**Exercise aim**:
Every line below should be repeated exactly.

**The records**:
■ ■ ■ ■

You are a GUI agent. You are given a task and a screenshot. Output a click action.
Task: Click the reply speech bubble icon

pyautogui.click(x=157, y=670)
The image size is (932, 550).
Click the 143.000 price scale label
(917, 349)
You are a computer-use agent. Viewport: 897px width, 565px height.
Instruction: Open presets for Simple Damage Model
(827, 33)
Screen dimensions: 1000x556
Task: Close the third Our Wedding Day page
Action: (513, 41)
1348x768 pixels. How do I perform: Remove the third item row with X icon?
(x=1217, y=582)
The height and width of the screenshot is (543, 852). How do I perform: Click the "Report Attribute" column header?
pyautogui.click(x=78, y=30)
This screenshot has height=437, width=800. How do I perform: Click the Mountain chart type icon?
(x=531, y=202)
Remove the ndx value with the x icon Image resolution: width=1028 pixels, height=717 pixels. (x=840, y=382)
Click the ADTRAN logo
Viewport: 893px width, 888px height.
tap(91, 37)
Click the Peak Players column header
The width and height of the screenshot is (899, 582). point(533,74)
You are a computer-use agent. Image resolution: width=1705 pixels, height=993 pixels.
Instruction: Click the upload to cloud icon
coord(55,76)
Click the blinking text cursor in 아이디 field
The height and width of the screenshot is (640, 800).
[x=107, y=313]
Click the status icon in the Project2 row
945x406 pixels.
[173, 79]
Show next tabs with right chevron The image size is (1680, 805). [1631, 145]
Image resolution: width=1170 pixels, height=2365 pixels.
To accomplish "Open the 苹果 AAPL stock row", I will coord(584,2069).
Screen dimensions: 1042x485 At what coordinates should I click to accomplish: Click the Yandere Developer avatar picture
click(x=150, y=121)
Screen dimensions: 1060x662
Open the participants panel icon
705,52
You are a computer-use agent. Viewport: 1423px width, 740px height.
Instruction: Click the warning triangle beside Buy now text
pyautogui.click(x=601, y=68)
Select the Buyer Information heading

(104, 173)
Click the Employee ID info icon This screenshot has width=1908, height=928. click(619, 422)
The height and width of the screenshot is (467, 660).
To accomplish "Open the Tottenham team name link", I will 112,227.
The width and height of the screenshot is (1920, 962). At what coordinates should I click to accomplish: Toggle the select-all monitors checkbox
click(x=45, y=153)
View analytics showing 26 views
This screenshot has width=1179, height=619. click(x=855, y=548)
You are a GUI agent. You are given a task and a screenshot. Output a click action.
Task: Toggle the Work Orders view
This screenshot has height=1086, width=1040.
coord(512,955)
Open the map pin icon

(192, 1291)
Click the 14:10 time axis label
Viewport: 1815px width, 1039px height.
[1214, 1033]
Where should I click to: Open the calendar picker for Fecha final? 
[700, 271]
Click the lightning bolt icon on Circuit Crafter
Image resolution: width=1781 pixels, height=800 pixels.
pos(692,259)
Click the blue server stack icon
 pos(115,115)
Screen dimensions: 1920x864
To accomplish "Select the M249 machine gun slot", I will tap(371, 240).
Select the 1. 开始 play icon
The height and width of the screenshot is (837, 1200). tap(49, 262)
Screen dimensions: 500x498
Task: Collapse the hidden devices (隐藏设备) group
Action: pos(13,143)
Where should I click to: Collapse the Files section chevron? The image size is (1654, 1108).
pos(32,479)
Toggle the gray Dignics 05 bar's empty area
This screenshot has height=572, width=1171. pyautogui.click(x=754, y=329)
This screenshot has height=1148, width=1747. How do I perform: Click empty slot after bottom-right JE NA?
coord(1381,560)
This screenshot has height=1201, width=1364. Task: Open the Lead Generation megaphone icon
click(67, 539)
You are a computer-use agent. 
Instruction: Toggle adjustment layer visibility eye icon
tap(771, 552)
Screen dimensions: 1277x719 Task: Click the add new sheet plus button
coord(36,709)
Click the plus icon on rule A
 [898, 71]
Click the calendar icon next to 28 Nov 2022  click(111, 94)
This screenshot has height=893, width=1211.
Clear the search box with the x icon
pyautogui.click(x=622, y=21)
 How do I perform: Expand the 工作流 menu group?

■ ■ ■ ■

**Solution for this exercise**:
You are a GUI agent. You are given a task and a screenshot. Output a click action.
Task: Click the reply speech bubble icon

pyautogui.click(x=157, y=670)
The image size is (932, 550).
Click the 143.000 price scale label
(917, 349)
You are a computer-use agent. Viewport: 897px width, 565px height.
Instruction: Open presets for Simple Damage Model
(827, 33)
Screen dimensions: 1000x556
Task: Close the third Our Wedding Day page
Action: (513, 41)
1348x768 pixels. How do I perform: Remove the third item row with X icon?
(x=1217, y=582)
The height and width of the screenshot is (543, 852). How do I perform: Click the "Report Attribute" column header?
pyautogui.click(x=78, y=30)
This screenshot has height=437, width=800. How do I perform: Click the Mountain chart type icon?
(x=531, y=202)
Remove the ndx value with the x icon Image resolution: width=1028 pixels, height=717 pixels. (x=840, y=382)
Click the ADTRAN logo
Viewport: 893px width, 888px height.
tap(91, 37)
Click the Peak Players column header
The width and height of the screenshot is (899, 582). point(533,74)
You are a computer-use agent. Image resolution: width=1705 pixels, height=993 pixels.
Instruction: Click the upload to cloud icon
coord(55,76)
Click the blinking text cursor in 아이디 field
The height and width of the screenshot is (640, 800).
[x=107, y=313]
Click the status icon in the Project2 row
945x406 pixels.
[173, 79]
Show next tabs with right chevron The image size is (1680, 805). [1631, 145]
Image resolution: width=1170 pixels, height=2365 pixels.
To accomplish "Open the 苹果 AAPL stock row", I will coord(584,2069).
Screen dimensions: 1042x485 At what coordinates should I click to accomplish: Click the Yandere Developer avatar picture
click(x=150, y=121)
Screen dimensions: 1060x662
Open the participants panel icon
705,52
You are a computer-use agent. Viewport: 1423px width, 740px height.
Instruction: Click the warning triangle beside Buy now text
pyautogui.click(x=601, y=68)
Select the Buyer Information heading

(104, 173)
Click the Employee ID info icon This screenshot has width=1908, height=928. click(619, 422)
The height and width of the screenshot is (467, 660).
To accomplish "Open the Tottenham team name link", I will 112,227.
The width and height of the screenshot is (1920, 962). At what coordinates should I click to accomplish: Toggle the select-all monitors checkbox
click(x=45, y=153)
View analytics showing 26 views
This screenshot has width=1179, height=619. click(x=855, y=548)
You are a GUI agent. You are given a task and a screenshot. Output a click action.
Task: Toggle the Work Orders view
This screenshot has height=1086, width=1040.
coord(512,955)
Open the map pin icon

(192, 1291)
Click the 14:10 time axis label
Viewport: 1815px width, 1039px height.
[1214, 1033]
Where should I click to: Open the calendar picker for Fecha final? 
[700, 271]
Click the lightning bolt icon on Circuit Crafter
Image resolution: width=1781 pixels, height=800 pixels.
pos(692,259)
Click the blue server stack icon
 pos(115,115)
Screen dimensions: 1920x864
To accomplish "Select the M249 machine gun slot", I will tap(371, 240).
Select the 1. 开始 play icon
The height and width of the screenshot is (837, 1200). tap(49, 262)
Screen dimensions: 500x498
Task: Collapse the hidden devices (隐藏设备) group
Action: pos(13,143)
Where should I click to: Collapse the Files section chevron? The image size is (1654, 1108).
pos(32,479)
Toggle the gray Dignics 05 bar's empty area
This screenshot has height=572, width=1171. pyautogui.click(x=754, y=329)
This screenshot has height=1148, width=1747. How do I perform: Click empty slot after bottom-right JE NA?
coord(1381,560)
This screenshot has height=1201, width=1364. Task: Open the Lead Generation megaphone icon
click(67, 539)
You are a computer-use agent. 
Instruction: Toggle adjustment layer visibility eye icon
tap(771, 552)
Screen dimensions: 1277x719 Task: Click the add new sheet plus button
coord(36,709)
Click the plus icon on rule A
 [898, 71]
Click the calendar icon next to 28 Nov 2022  click(111, 94)
This screenshot has height=893, width=1211.
Clear the search box with the x icon
pyautogui.click(x=622, y=21)
 How do I perform: Expand the 工作流 menu group?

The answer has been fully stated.